Do any of your facilities actually test for GERD (24 hour pH impedance study) or do they just presume and treat?

Specializes in NICU, PICU, PACU.

We haven't done that test in years. if it is severe enough they get a milk scan or UGI prior or a GT and Nissan procedure. Otherwise is is symptomatic treatment.

Specializes in Neonatal ICU (Cardiothoracic).

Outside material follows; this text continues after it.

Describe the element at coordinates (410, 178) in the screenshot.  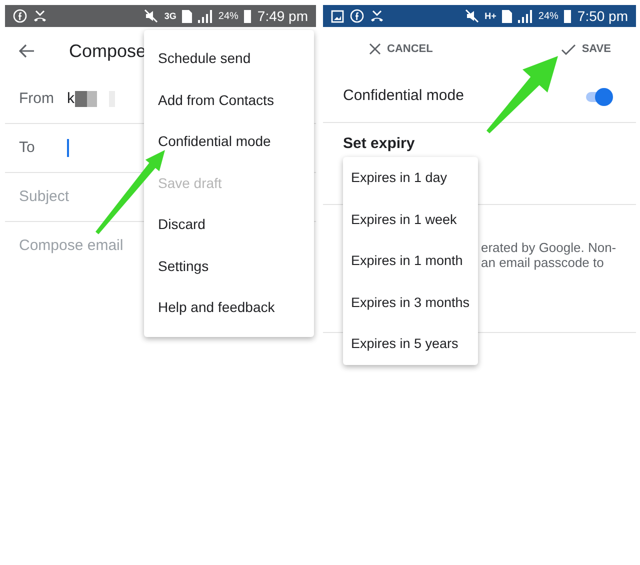
I see `menu-item: Expires in 1 day` at that location.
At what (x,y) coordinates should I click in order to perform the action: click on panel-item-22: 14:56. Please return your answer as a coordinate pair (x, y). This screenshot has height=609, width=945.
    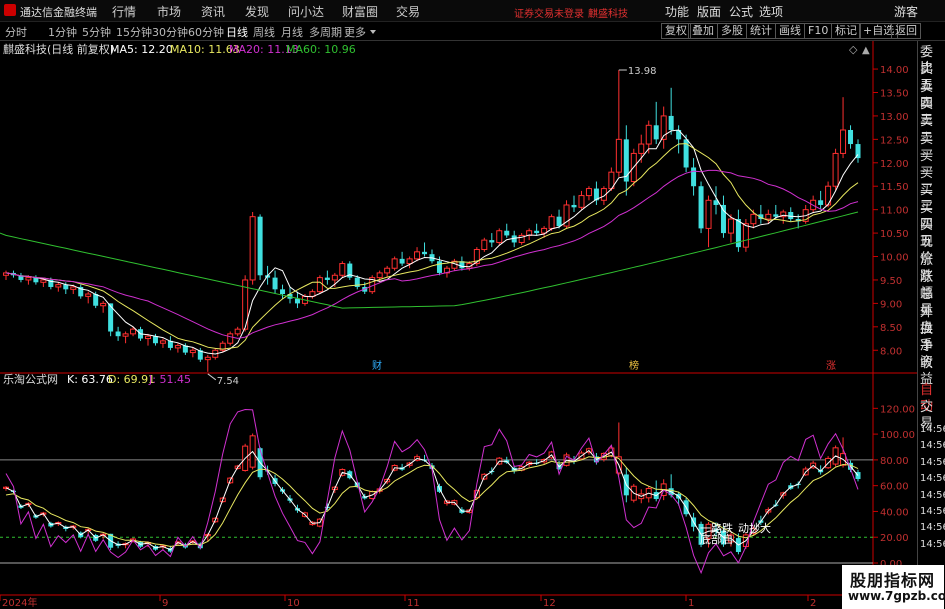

For our babies who we believe are actually refluxing above what we'd expect for 1- a normal neonate and 2- floppy preterm LE sphincter, our SLP will do a video esophagram which can assess reflux. We have an incredibly hard time getting pH probes done, since a lot of those "refluxers" are on continuous feeds which alters results. Our stepdown attending uses a lot of lansoprazole, but we do our best to avoid any PPIs or H2 antagonists, since especially meds like Zantac are horrid on preemie bellies and immune systems. In most cases we will try thickening feeds, since meds don't stop the reflux, only maybe the pain from the reflux.

Is that because of lack of resources/equipment or MD preference?

At what corrected age do you add the rice to thicken?